WSN-based water quality monitoring versus water quality monitoring using an autonomous boat.
7. Conclusions
This paper presents the design of two portable and low-cost solutions for continuous monitoring of water quality. Firstly, we have explained the design of an autonomous miniboat-aided autonomous water quality monitoring system for drinking water reservoirs. Then, we have investigated the use of portable sondes with IEEE 802.15.4-based wireless interfaces for continuous monitoring of water quality. These systems eliminate the need for periodical time-consuming water analyses and improve the quality of supplied water through continuous monitoring. In addition, they bring cost advantages to utility providers by eliminating periodical laboratory expenses.

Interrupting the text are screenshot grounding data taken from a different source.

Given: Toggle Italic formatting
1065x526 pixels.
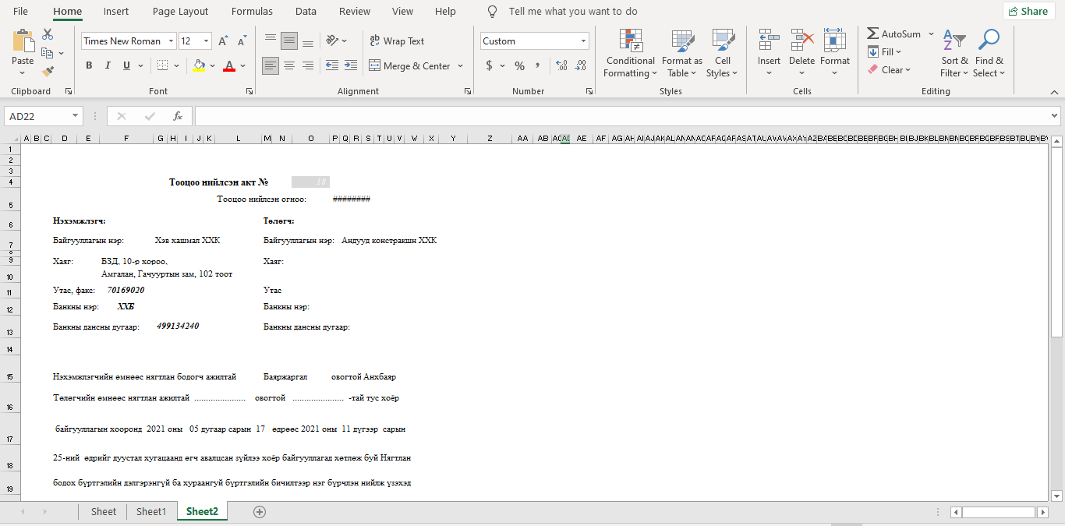Looking at the screenshot, I should [x=108, y=65].
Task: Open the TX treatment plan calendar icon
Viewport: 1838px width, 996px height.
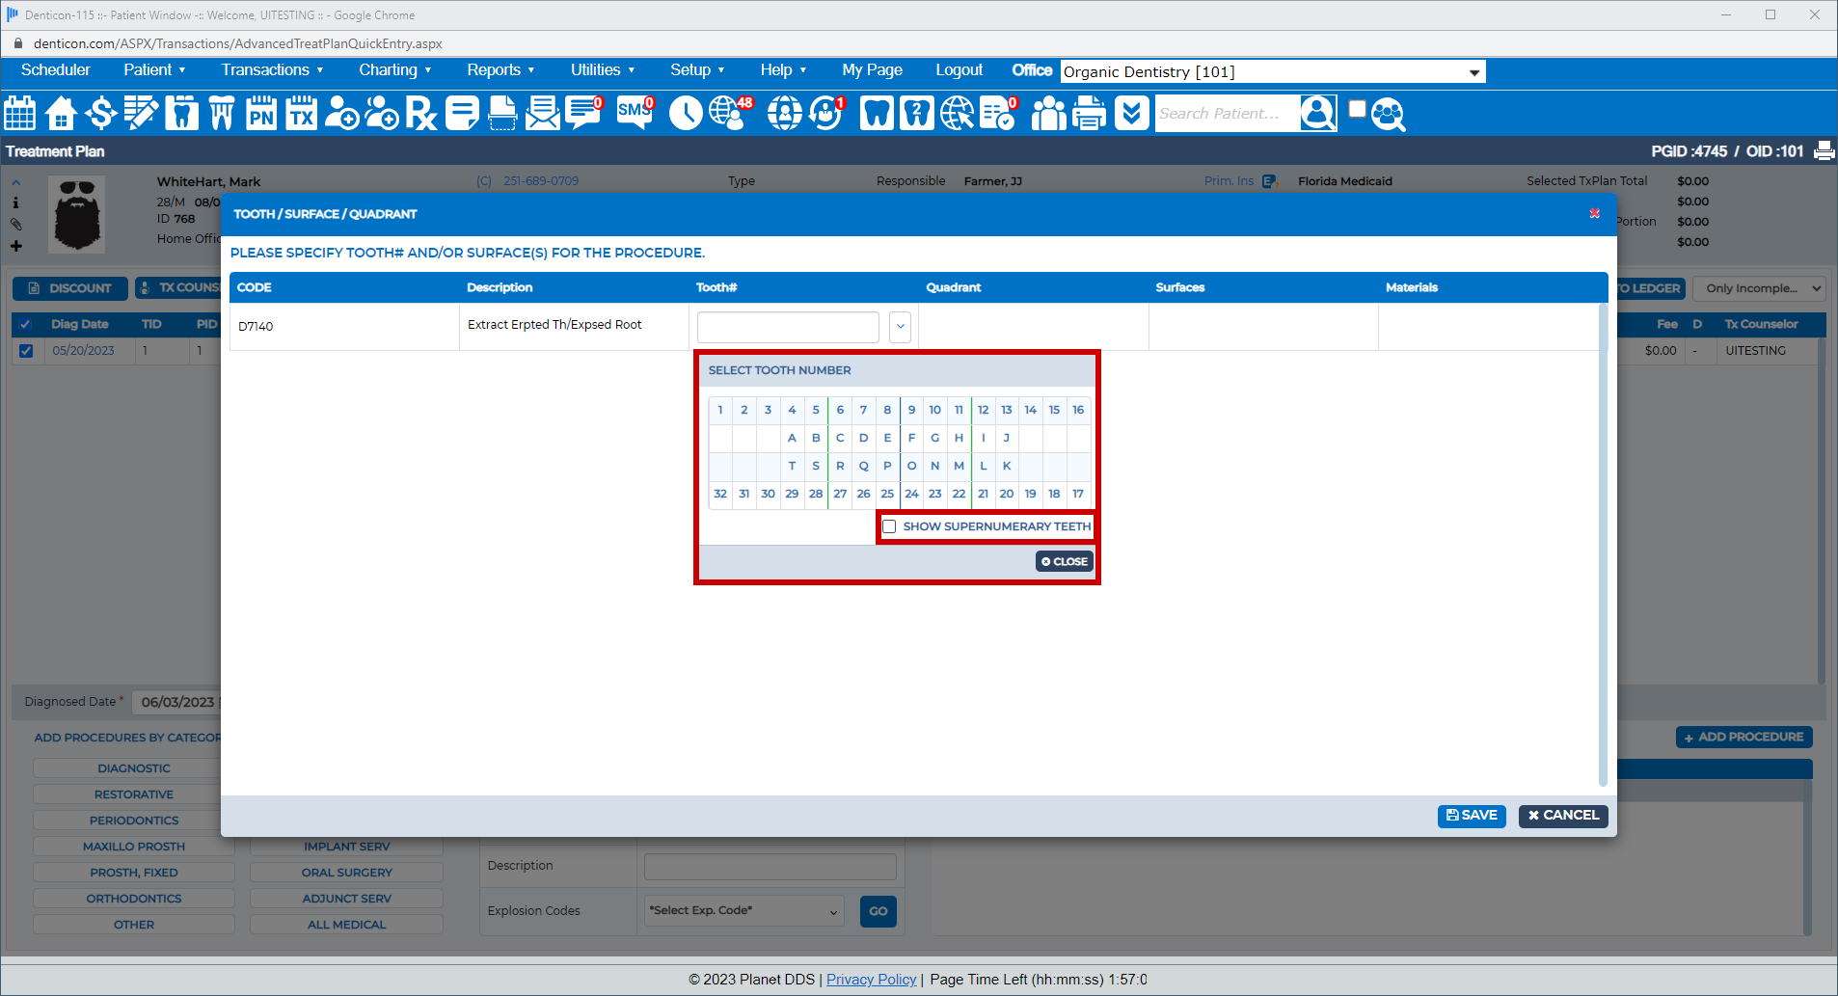Action: click(302, 114)
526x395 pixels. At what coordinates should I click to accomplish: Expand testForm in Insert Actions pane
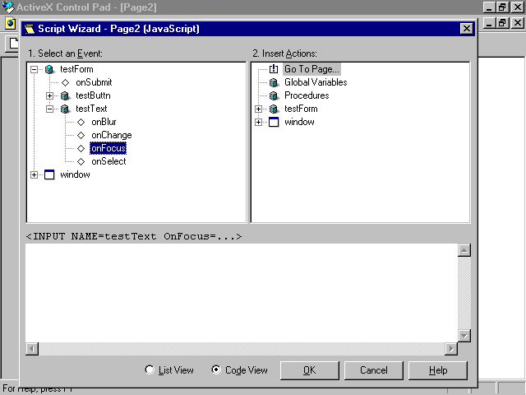coord(259,109)
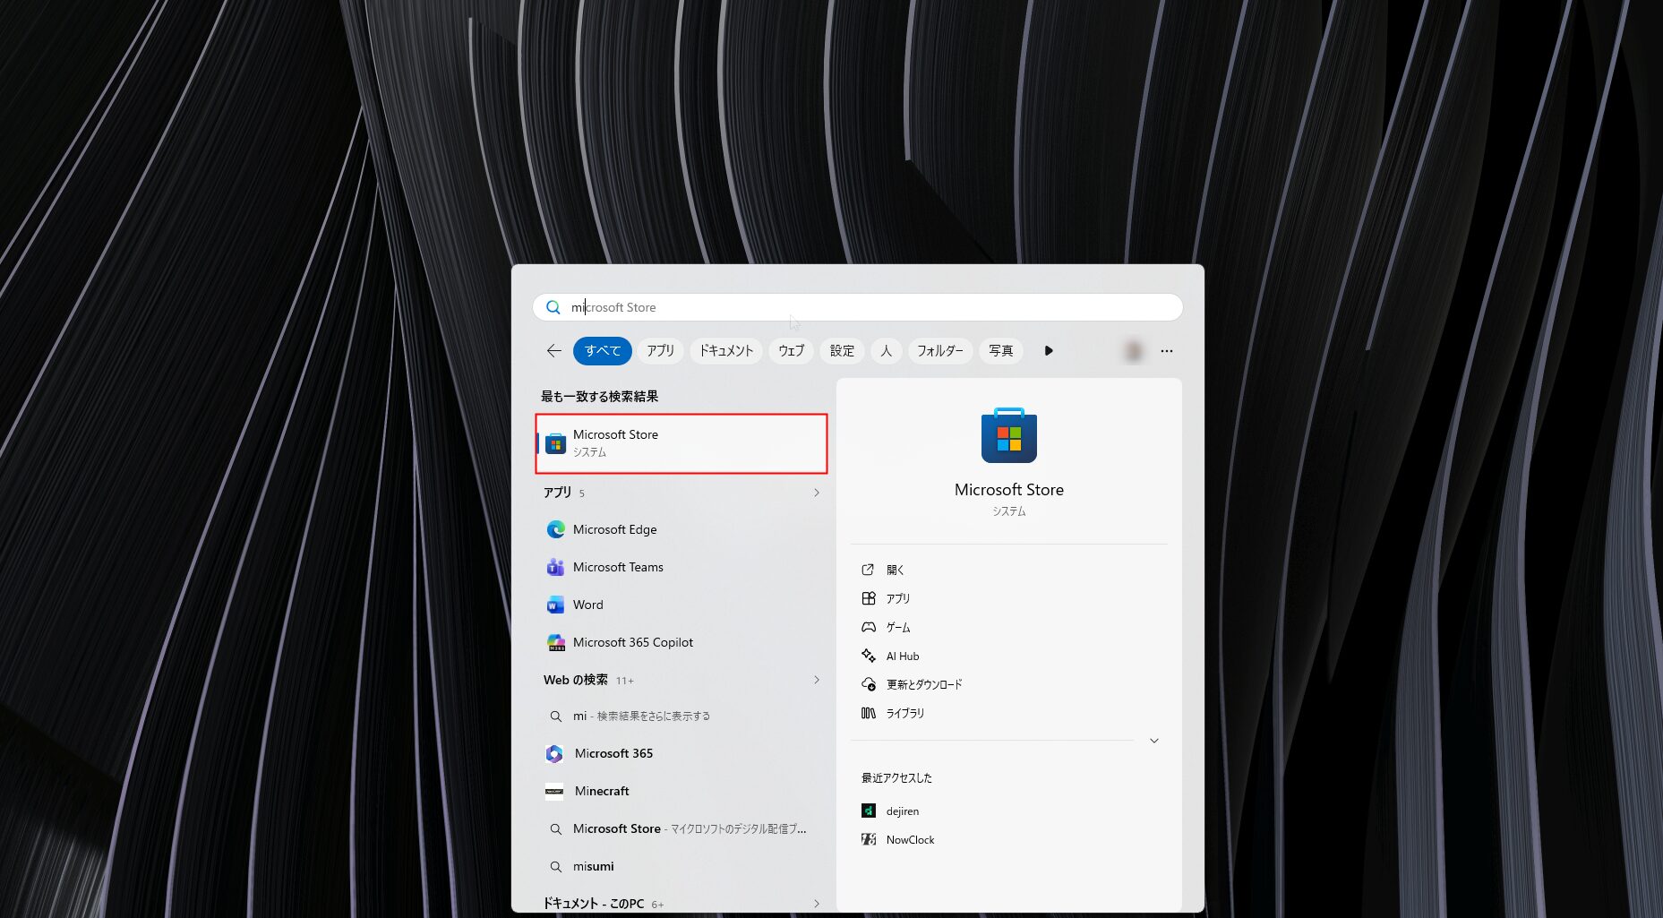Open the three-dot more options menu
Viewport: 1663px width, 918px height.
1166,351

The first system we have proposed utilizes an autonomous battery-operated miniboat which is guided by a GPS-aided INS-based navigation algorithm. Hence, the system can be used for water quality monitoring at multiple sites. The results of our first set of simulation studies prove that the proposed system is successful in terms of navigation and water sampling performance. The second system we have proposed utilizes a group of portable sondes with solar panels for energy harvesting and IEEE 802.15.4-based wireless interfaces mounted on buoys. The sondes form a WSN to communicate over and send their measurements at regular intervals to a central PC over the WSN. Similar to other WSN-based applications, the results of our second set of simulation studies show that the applicability of this system depends on several parameters such as transmission frequency, transmission power, packet size, and node-related parameters.